UBC Theses and Dissertations
Stochastic averaging level control and its application to broke management in paper machines Ogawa, Shiro
Averaging level control refers to liquid level control of storage tanks, where the objective is to keep the outlet flow u(t) as smooth as possible against the fluctuating inlet flow, while at the same time keeping the tank level y(t) within high and low limits. The thesis treats the stochastic averaging level control problem, where the input disturbance is a stochastic process. The problem is formulated to minimize a weighted sum of Var[u(t)] and Var[u(t)] subject to the target Var[y(t)]. The state-space linear quadratic optimal control method is used, resulting in a linear state feedback controller. When the input disturbance is modelled as the output of a first-order low-pass filter driven by white noise, the optimal controller is a phase-lag network. Broke storage tank level control is important in stabilizing the paper machine wet end.
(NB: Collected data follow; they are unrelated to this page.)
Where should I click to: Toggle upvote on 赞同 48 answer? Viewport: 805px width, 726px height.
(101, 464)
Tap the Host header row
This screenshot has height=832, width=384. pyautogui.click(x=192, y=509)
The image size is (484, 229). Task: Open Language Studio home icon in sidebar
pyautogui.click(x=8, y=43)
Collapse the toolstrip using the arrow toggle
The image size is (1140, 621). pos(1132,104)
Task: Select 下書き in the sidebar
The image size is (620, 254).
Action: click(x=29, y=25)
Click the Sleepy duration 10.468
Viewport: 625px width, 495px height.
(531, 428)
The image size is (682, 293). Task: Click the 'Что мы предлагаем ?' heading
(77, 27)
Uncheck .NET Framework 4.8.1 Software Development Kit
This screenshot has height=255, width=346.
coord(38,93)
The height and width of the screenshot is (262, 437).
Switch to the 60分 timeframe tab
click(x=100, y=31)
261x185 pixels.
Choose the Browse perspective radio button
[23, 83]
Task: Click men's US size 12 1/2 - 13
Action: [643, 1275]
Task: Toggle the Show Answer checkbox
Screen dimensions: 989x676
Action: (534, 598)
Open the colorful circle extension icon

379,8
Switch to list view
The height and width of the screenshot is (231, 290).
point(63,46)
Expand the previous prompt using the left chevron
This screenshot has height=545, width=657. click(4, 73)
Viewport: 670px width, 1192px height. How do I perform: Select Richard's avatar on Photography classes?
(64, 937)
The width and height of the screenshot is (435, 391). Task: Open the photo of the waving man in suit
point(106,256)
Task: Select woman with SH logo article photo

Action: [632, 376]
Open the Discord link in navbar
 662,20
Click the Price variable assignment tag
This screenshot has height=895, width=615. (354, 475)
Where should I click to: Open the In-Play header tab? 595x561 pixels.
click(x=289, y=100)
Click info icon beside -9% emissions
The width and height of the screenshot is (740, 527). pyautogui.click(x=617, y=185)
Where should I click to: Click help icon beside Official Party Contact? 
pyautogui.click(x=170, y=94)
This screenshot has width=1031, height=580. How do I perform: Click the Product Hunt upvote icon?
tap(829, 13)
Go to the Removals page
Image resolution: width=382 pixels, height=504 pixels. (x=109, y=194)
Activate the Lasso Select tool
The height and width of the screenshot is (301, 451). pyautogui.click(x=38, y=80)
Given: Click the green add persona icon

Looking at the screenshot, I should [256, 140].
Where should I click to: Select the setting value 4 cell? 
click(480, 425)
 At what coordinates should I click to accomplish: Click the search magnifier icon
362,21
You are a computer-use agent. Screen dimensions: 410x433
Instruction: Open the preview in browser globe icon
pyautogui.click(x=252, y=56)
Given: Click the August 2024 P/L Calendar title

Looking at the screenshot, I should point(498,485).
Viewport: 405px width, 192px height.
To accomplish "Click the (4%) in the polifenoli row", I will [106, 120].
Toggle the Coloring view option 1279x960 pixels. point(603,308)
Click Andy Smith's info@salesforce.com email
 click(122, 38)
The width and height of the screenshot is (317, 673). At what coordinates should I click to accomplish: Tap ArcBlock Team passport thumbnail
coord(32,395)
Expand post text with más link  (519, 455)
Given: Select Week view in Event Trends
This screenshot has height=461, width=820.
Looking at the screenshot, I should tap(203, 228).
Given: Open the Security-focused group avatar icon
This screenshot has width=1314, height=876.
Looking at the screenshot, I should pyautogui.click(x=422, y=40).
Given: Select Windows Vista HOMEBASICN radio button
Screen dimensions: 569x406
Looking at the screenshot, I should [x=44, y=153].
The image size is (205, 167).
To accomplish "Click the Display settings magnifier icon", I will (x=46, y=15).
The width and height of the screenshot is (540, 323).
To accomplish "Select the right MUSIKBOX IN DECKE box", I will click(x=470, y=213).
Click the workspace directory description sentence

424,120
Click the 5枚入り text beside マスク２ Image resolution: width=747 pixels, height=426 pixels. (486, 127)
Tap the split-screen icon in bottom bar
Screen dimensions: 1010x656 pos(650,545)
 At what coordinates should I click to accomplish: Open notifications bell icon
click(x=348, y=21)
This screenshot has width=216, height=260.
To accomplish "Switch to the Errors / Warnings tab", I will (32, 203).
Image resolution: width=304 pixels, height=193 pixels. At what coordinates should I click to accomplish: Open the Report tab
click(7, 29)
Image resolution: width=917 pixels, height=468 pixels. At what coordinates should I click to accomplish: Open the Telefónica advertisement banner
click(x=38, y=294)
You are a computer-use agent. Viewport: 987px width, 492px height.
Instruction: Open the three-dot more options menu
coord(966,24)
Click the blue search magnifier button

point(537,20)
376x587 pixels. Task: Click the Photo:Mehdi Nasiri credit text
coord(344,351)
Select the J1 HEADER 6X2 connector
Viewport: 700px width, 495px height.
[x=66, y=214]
It is treated as a special type of averaging level control, where the input disturbance F[sub b](t) is a two-state continuous-time Markov process. The spectrum of F[sub b](t) is obtained and the linear optimal controller is designed with the same methodology as for the general averaging level control problem. Taking this very specific nature of F[sub b](t), a new nonlinear control scheme called the minimum overflow probability controller (MOPC) is designed, and tested against data collected from a paper machine. The MOPC performs better than the optimal linear controller and manual control. A new theorem on the state probability distribution of a continuous-time Markov jump system is presented, which leads to new methods for evaluating the mean and the variance of the state of a linear jump system, and a new reliable numerical method to calculate the state distributions of jump systems. These results are utilized to evaluate the overflow probabilities of controllers.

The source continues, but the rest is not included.